=== DATA FOR PROCESSING ===

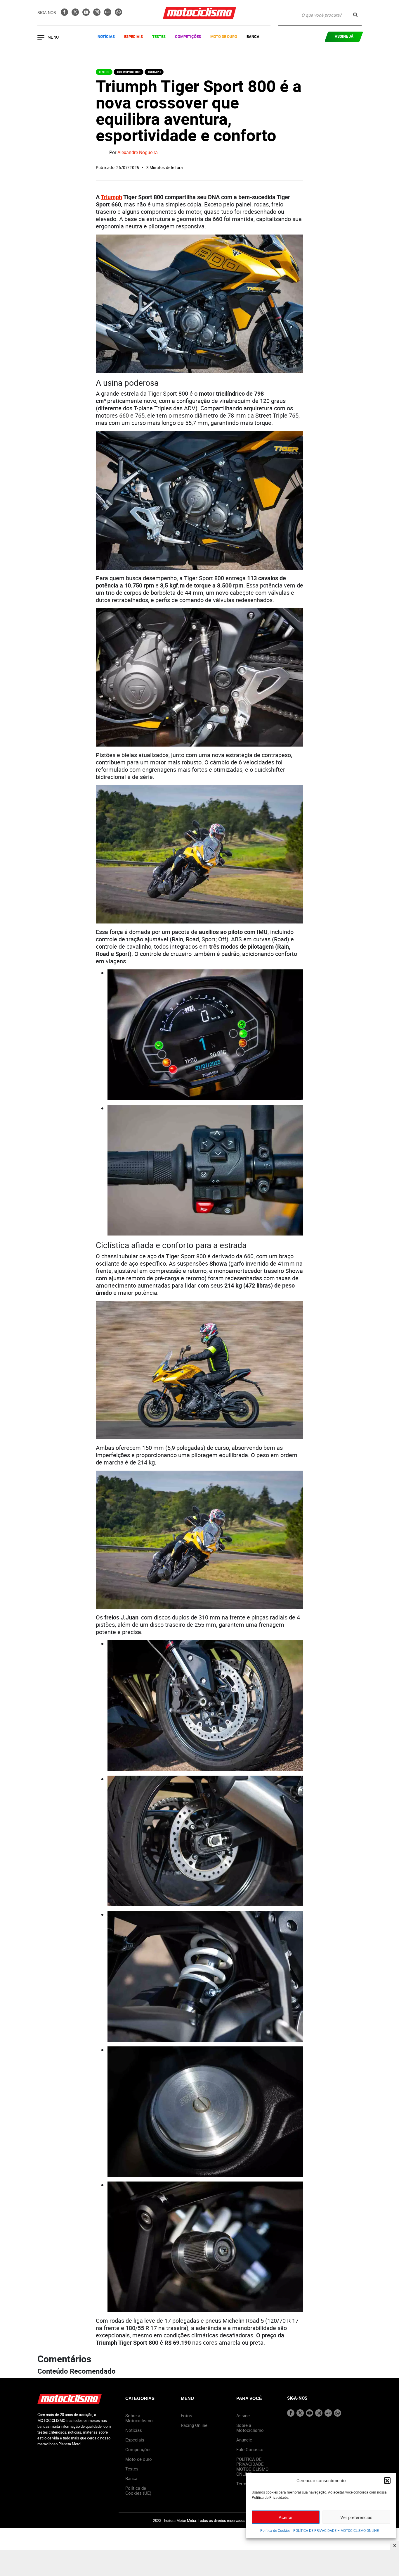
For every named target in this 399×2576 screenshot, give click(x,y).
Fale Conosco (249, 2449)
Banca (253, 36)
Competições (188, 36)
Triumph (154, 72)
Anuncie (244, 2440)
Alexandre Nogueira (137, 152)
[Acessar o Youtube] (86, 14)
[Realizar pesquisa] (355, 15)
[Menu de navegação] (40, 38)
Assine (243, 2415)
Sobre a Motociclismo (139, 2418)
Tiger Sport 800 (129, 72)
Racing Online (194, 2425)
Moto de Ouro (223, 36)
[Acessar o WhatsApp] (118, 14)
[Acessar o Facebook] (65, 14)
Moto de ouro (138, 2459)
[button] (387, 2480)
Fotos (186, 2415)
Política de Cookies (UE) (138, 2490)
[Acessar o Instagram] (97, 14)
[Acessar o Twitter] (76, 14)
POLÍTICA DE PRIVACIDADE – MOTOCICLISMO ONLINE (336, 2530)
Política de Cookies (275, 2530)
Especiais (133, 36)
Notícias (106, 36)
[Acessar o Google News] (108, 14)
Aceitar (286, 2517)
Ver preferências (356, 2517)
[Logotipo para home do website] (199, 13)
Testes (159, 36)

===

WORK TO COMPLETE:
Every line above is to be repeated exactly, but no picture is to appear in the copy.

RESULT OF THIS EXERCISE:
For every named target in this 399×2576 screenshot, give click(x,y).
Fale Conosco (249, 2449)
Banca (253, 36)
Competições (188, 36)
Triumph (154, 72)
Anuncie (244, 2440)
Alexandre Nogueira (137, 152)
[Acessar o Youtube] (86, 14)
[Realizar pesquisa] (355, 15)
[Menu de navegação] (40, 38)
Assine (243, 2415)
Sobre a Motociclismo (139, 2418)
Tiger Sport 800 (129, 72)
Racing Online (194, 2425)
Moto de Ouro (223, 36)
[Acessar o WhatsApp] (118, 14)
[Acessar o Facebook] (65, 14)
Moto de ouro (138, 2459)
[button] (387, 2480)
Fotos (186, 2415)
Política de Cookies (UE) (138, 2490)
[Acessar o Instagram] (97, 14)
[Acessar o Twitter] (76, 14)
POLÍTICA DE PRIVACIDADE – MOTOCICLISMO ONLINE (336, 2530)
Política de Cookies (275, 2530)
Especiais (133, 36)
Notícias (106, 36)
[Acessar o Google News] (108, 14)
Aceitar (286, 2517)
Ver preferências (356, 2517)
[Logotipo para home do website] (199, 13)
Testes (159, 36)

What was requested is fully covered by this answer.